It’s a fact that we, bad programmers, avoid the recursion as much as we can. Maybe it’s a practice you absorb when you program with imperative languages or, somehow you’re pushed to think about optimization (iterative algorithms are often faster than recursive ones) or you tell yourself that recursion produces code hard to read, to debug and to maintain, but the fact is that whenever you can apply loops (almost always) you do it.
That’s a pity, because a little at a time, you risk of getting rusty with the ability of thinking recursively. And what is thinking recursively but a strategy for breaking down a problem into smaller sub-problems easier to solve?
Clearly this kind of approach changes if you write code using languages like Haskell because rather than specifying how to compute something, you need to declare what something is.
So thanks to Haskell we can talk about Tool! And in particular about the title track of their beautiful album Lateralus.
black
then
white are
all I see
in my infancy
red and yellow then came to be
It is well known that Maynard James Keen is a genius, but this post is not about that (although it could!), so let’s count the syllables of the lines above. 1 1 2 3 5 8: Fibonacci sequence. Using Fibonacci sequence to talk about recursion is trivial, but it is the only way I could think for quoting Tool, and also it’s a good way to realize, that recursive functions can turn out to be more readable than iterative ones.
What we know about Fibonacci sequence is
Fib(0) = 0
Fib(1) = 1
Fib(n) = Fib(n - 1) + Fib(n - 2) for n > 1
Let’s focus on writing a function that takes as input a number n and returns the value of Fib(n). Just to keep the things simple, we can take for granted that the input will be always a number greater than or equal to zero, freeing us from input validation.
In our ardour of avoiding recursion, we, bad programmers, are perfectly able to write something like this
function fib(int $number): int
{
$sequence = [0, 1];
for ($i = 2; $i <= $number; $i++) {
$previousNumber = $sequence[$i-1];
$previousPreviousNumber = $sequence[$i-2];
$sequence[$i] = $previousNumber + $previousPreviousNumber;
}
return $sequence[$number];
}
also because PHP (in this case) or other imperative languages, allow us to do it.

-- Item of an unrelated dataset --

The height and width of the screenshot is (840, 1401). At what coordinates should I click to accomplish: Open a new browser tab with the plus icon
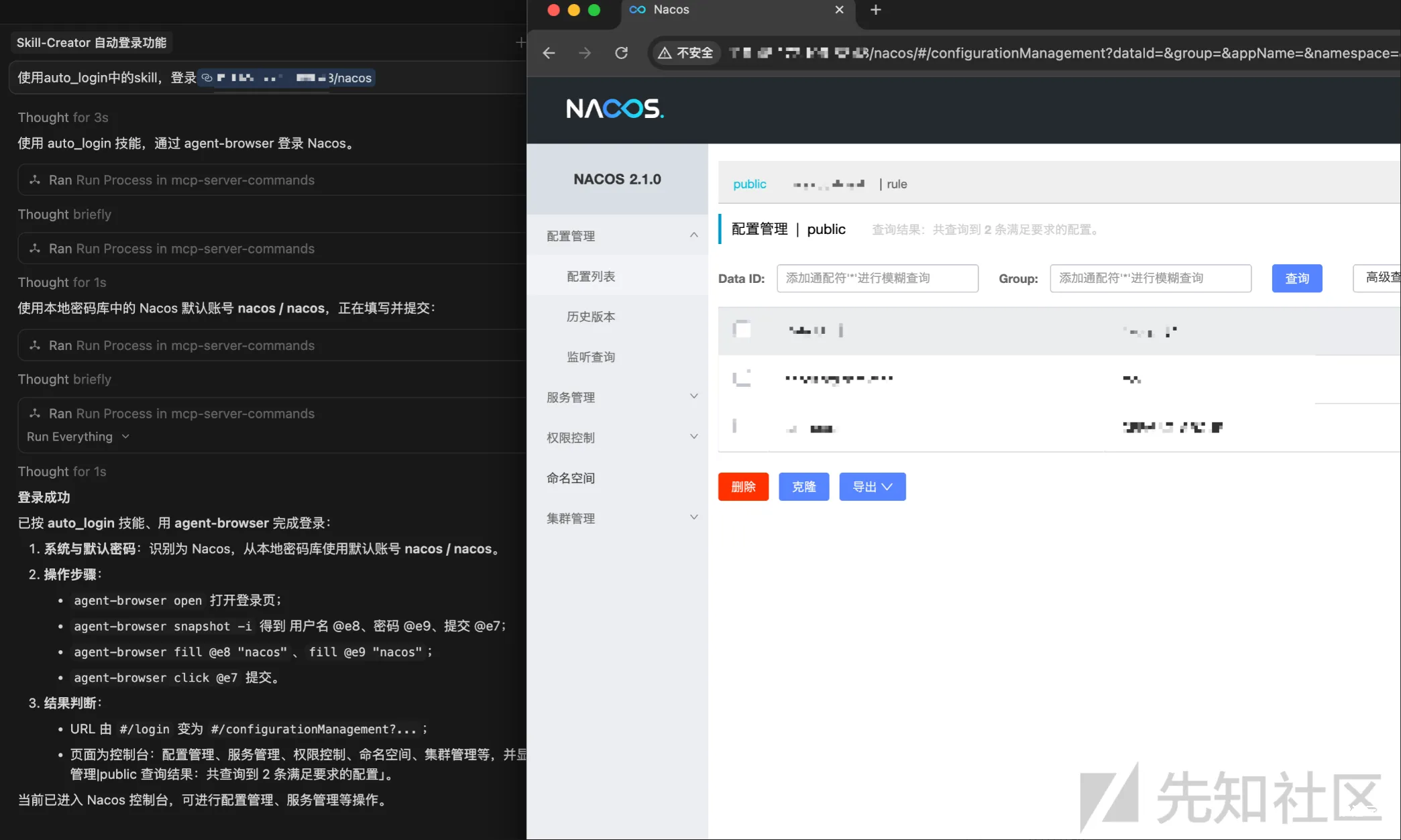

It’s not bad, and it works, but, the code above is really that readable? Maybe… an array containing the first two numbers represents the sequence, is filled with the following numbers through a loop that stops only when the target number is reached and at the end that number is taken from the sequence.
But what about thinking recursively? I mean, again using PHP. Take a look at the function below
function fib(int $number): int
{
switch ($number) {
case 0:
return 0;
case 1:
return 1;
default:
return fib($number-1) + fib($number-2);
}
}
It isolates the two base cases (Fib(0) and Fib(1)) and for the other numbers, applies the recursion. This solution is far more readable than the previous one, isn’t it?
Of course, it could have been written with if()/else if()/else
statements too, but it would be less comparable to Haskell.
So, let’s move on to Haskell!
fib :: Int -> Int
fib 0 = 0
fib 1 = 1
fib n = fib (n-1) + fib (n-2)
Leaving aside the type signature (that simply tells that the function fib takes an integer as input and returns an integer), it’s amazing how stylish the syntax is. Unmistakable, straight to the point.
Another straightforward example is n!, that is factorial numbers. What we know is:
n! = 1 for n = 0
n! = n*(n-1)! for n ≥ 1
Now, in Haskell, we can simply write something like that
factorial :: Int -> Int
factorial 0 = 1
factorial n = n * factorial (n-1)
Could it be more readable? I doubt it.